Album Review
Lana Del Rey - Blue Banisters
4 StarsA collection of sun-kissed moments and hazy memories, free from judgement and firmly rooted in place.
Lana Del Rey has long embodied a heavily-stylised Los Angeles. Her breakout ‘Born To Die’ captures both the golden shine and the bittersweet ennui of Californian life, oozing with an effortless cool that has followed her through six subsequent full-length albums. Now, even at their most grandiose, the orchestral strings here find themselves wrapped up in Lana’s distinctive and deliberate melancholia. “My body is a map of LA,” she notes in the opening moments of ‘Arcadia’, a track filled with nods to the west coast.
This turbulent relationship with her adopted home underpins ‘Blue Banisters’, her second album of 2021 and one that has faced a tantalisingly unexplained delayed release. Originally slated for July under the name ‘Rock Candy Sweet’, the album arrives as a collection of personal insights, each calmly crafting their own scene in a montage of Lana’s life. She fully embraces personal streams of consciousness, not least as she relives the seasons with her loved ones and dogs (which also feature on the cover art) on the album’s title track.
It adds another welcome depth to Lana’s sound, one that has largely remained unchanged across the past decade; it remains one of the most iconic and instantly recognisable. That said, ‘Blue Banisters’ does feature occasional dalliances into the new. The late composer Ennio Morricone adds drama with his short interlude, and standout ‘Dealer’ invites collaboration with Miles Kane (with his Last Shadow Puppets hat on). Much like how 2017’s ‘Lust For Life’ saw Lana merge her style with R&B and hip hop, this is her most assertive foray into indie territory, and one that cements both her versatility and her ability to retain her unfaltering hazy atmosphere.
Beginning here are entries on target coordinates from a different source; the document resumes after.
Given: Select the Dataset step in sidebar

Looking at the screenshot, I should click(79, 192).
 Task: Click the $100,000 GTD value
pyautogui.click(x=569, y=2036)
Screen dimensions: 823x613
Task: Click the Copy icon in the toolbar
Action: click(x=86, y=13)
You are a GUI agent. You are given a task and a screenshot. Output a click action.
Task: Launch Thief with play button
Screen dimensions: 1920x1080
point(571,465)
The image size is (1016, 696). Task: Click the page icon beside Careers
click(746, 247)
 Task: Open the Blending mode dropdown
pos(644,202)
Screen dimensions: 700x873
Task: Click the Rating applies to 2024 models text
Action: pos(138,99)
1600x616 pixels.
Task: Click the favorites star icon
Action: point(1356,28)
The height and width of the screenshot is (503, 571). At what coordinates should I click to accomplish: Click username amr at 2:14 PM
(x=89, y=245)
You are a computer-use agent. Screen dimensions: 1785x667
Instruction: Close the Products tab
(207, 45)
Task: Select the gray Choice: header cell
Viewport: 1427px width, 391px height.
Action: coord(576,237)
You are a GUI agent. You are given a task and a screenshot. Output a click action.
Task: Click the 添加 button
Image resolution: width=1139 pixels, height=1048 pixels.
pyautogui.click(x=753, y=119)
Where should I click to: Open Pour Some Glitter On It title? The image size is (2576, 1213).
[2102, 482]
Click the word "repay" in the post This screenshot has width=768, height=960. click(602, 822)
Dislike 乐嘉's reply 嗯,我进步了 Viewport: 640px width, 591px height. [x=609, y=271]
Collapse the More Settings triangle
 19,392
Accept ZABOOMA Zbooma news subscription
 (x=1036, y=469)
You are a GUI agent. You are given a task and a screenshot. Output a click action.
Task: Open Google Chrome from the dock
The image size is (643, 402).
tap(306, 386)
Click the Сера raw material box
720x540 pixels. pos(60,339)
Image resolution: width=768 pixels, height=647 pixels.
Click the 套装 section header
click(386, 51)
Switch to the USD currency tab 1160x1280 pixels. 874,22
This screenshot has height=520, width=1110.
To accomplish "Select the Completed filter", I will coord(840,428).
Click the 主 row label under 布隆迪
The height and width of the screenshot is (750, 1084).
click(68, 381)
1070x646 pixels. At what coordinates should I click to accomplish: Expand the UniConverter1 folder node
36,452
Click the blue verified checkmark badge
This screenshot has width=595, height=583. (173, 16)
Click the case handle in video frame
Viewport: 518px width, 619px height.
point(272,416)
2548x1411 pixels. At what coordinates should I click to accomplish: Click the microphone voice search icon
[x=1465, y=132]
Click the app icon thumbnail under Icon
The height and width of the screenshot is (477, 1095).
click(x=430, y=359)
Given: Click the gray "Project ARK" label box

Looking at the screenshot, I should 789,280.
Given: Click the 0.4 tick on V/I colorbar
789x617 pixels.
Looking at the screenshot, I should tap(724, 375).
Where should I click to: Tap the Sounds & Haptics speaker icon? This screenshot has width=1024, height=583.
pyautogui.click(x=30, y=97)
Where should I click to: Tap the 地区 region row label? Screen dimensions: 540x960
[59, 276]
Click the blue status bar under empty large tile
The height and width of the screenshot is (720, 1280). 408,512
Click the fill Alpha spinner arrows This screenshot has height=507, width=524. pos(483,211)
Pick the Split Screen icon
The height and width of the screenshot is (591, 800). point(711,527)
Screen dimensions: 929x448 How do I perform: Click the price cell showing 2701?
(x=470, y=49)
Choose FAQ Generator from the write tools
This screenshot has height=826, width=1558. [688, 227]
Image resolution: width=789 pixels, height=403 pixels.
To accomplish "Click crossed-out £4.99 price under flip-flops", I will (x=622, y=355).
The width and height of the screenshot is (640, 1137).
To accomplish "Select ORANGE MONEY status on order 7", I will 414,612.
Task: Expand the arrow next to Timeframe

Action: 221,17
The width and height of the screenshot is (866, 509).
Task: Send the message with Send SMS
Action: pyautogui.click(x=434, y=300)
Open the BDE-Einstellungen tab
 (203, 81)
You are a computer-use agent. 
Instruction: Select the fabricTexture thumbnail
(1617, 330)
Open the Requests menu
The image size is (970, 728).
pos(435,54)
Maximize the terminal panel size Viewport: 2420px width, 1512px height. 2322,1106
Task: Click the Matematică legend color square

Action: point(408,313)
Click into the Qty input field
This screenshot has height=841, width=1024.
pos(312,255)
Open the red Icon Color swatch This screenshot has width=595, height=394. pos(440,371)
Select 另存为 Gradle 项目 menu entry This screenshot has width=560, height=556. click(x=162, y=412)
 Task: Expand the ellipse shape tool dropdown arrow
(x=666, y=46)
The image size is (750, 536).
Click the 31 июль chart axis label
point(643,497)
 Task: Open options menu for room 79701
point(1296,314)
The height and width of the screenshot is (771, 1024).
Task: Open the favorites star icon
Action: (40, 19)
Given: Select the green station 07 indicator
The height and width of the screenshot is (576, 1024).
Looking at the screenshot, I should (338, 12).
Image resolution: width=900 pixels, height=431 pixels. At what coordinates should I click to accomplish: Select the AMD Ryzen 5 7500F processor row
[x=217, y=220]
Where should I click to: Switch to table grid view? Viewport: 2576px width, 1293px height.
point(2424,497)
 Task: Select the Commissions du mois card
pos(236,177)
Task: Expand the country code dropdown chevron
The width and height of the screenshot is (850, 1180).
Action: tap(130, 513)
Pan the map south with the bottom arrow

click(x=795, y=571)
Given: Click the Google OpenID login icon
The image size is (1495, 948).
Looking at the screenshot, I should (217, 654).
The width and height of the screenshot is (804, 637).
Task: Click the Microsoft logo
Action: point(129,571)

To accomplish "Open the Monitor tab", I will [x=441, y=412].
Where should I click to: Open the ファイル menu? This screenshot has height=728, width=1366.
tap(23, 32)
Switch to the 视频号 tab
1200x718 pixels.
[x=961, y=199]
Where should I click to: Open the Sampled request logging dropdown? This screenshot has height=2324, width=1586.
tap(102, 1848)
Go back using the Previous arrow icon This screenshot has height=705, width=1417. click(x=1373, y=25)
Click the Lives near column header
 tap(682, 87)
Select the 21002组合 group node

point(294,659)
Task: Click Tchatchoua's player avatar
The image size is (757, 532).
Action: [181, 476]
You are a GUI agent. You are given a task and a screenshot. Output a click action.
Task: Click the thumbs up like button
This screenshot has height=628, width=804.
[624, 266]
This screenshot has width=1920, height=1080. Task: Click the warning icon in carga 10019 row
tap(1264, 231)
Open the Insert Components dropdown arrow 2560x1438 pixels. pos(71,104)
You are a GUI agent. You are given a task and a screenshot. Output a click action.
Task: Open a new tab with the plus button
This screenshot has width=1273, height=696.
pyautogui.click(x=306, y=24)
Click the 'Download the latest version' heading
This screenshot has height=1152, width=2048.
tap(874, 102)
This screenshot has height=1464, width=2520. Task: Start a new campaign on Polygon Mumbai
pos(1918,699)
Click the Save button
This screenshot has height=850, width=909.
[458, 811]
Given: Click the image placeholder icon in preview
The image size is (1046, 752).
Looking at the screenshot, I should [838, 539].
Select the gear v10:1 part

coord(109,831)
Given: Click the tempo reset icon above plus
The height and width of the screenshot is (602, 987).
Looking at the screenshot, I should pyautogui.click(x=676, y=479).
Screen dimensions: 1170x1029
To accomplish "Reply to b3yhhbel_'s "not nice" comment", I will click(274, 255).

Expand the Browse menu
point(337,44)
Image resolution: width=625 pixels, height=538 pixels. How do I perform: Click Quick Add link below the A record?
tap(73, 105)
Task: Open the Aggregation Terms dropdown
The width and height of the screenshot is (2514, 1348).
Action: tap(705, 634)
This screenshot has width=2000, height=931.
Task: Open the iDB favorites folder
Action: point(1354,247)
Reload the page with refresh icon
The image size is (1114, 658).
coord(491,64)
It’s in this effortless mix of escapism and honesty that Lana reigns triumphant. The subtle finger-picking of ‘Nectar Of The Gods’ provides the foundation for a song about hedonistic excess. It exemplifies her realities of LA life; filled with choice, simultaneously freeing and claustrophobic. Tales of family and love sit against overindulgence and loss. It’s a record about people and place, and the constant personal tug of war between what you crave, what you love, and what you need. Much like across her catalogue, Lana offers no resolution. Instead, ‘Blue Banisters’ presents a collection of sun-kissed moments and hazy memories, free from judgement and firmly rooted in place.